И тогда ясен весь смысл философского одиночества. Ибо философ не может войти ни в одно сообщество, он чужд любому из них. Несомненно, как раз в демократической и либеральной среде он находит наилучшие условия жизни или, скорее, выживания. Но такое окружение лишь гарантирует ему, что те, кто настроен агрессивно, не будут отравлять или уродовать его жизнь, что они не смогут подавить его способность мыслить — способность, которая, пусть в малой степени, но выходит за рамки целей государства и общества, за рамки целей любого окружения как такового. Для каждой социальной среды, как покажет Спиноза, речь идет только о подчинении и более ни о чем: вот почему понятия [notions] вины, заслуги и проступка, добра и зла исключительно социальны, они имеют дело с послушанием и непослушанием. Тогда наилучшим будет лишь то общество, которое освобождает способность мыслить от обязанности подчиняться и которое заботится — в своих собственных интересах — о том, чтобы не подчинять мысль государственным указам, применимым лишь к поступку. Пока мысль свободна, а следовательно жива, нет никакой угрозы. Когда же она перестает быть таковой, возможно любое подавление, и оно уже осуществляется, так что каждый поступок заслуживает порицания, а каждой жизни что-то угрожает. Конечно, самые благоприятные условия философ находит в демократическом государстве и в либеральной среде.
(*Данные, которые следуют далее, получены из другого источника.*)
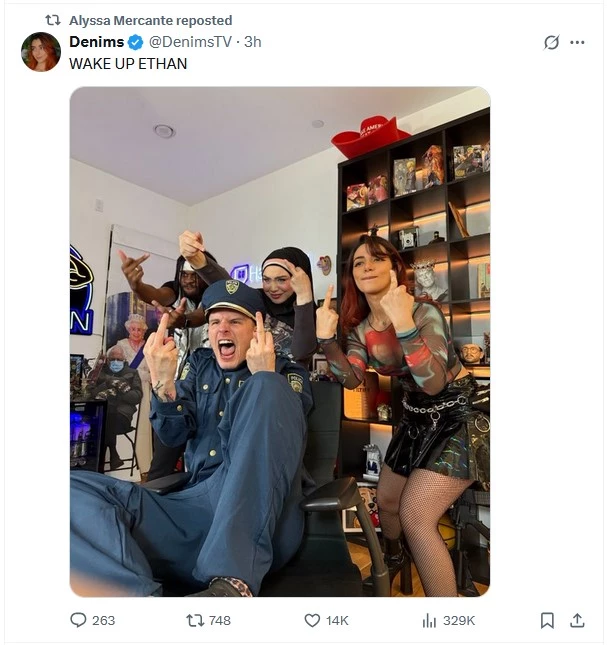Click the @DenimsTV handle
The image size is (607, 645).
(190, 42)
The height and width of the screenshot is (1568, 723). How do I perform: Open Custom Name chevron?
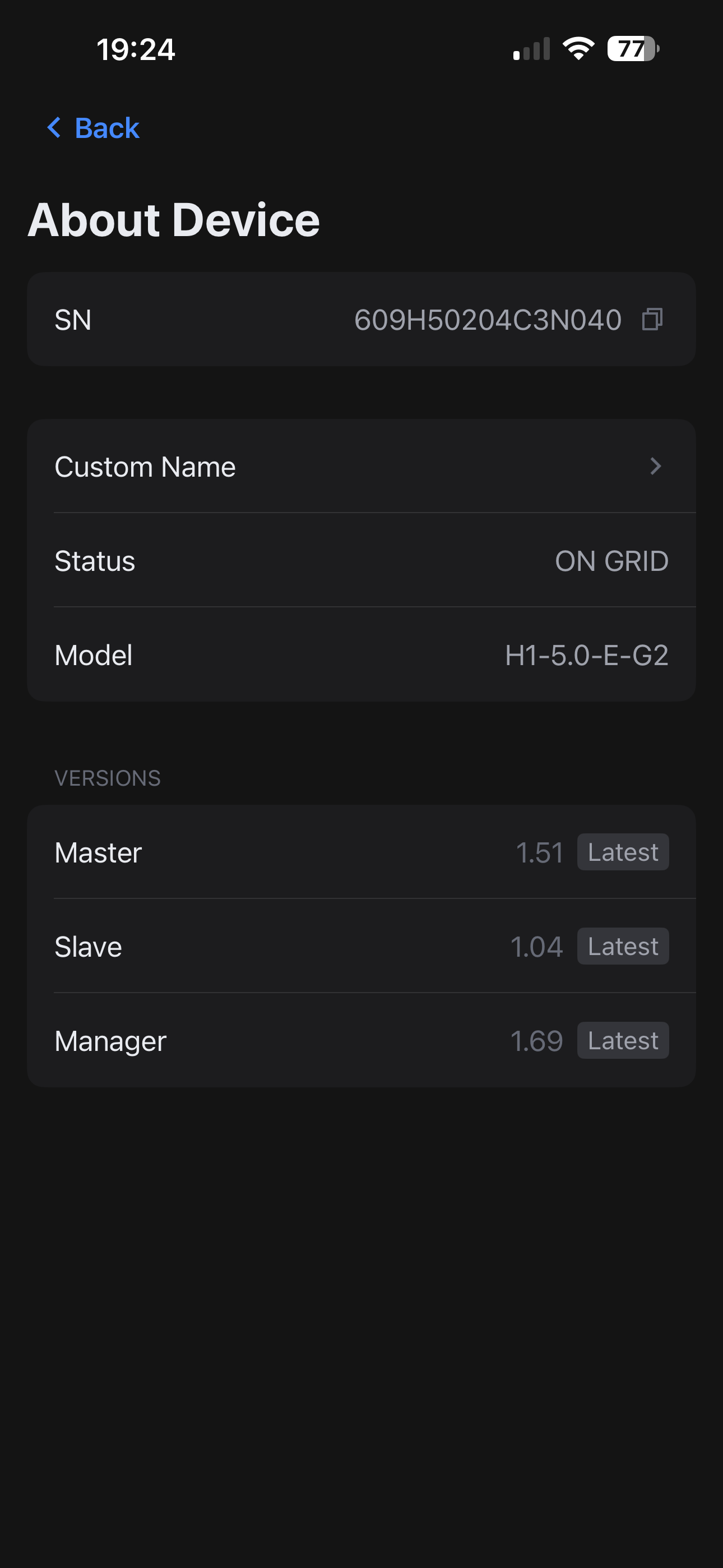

Но в любом случае он никогда не путает собственные цели с целями государства или с целями своего окружения, поскольку лишь в мышлении он черпает те силы, которые уклоняются как от послушания, так и от ошибок, и он формирует образ жизни за пределами добра и зла, суровую невинность без заслуги и вины. Философ может жить в разных государствах, может часто вступать в разные сообщества, но скорее как отшельник, тень, странник или приживальщик. Вот почему нам не следует думать, будто Спиноза порывает все связи с закрытой, по общему мнению, еврейской общиной лишь ради того, чтобы войти в предположительно открытое либеральное сообщество: в либеральное Христианство, в Картезианство, в буржуазные круги, благосклонные к братьям де Виттам… Ибо, куда бы он ни направлялся, он лишь испрашивает, требует — с большим или меньшим шансом на успех — терпимости к себе, к своим весьма необычным целям, и по этой терпимости он судит о степени демократичности, о степени подлинности, какую общество может поддерживать, или же, напротив, об опасности, угрожающей всем людям.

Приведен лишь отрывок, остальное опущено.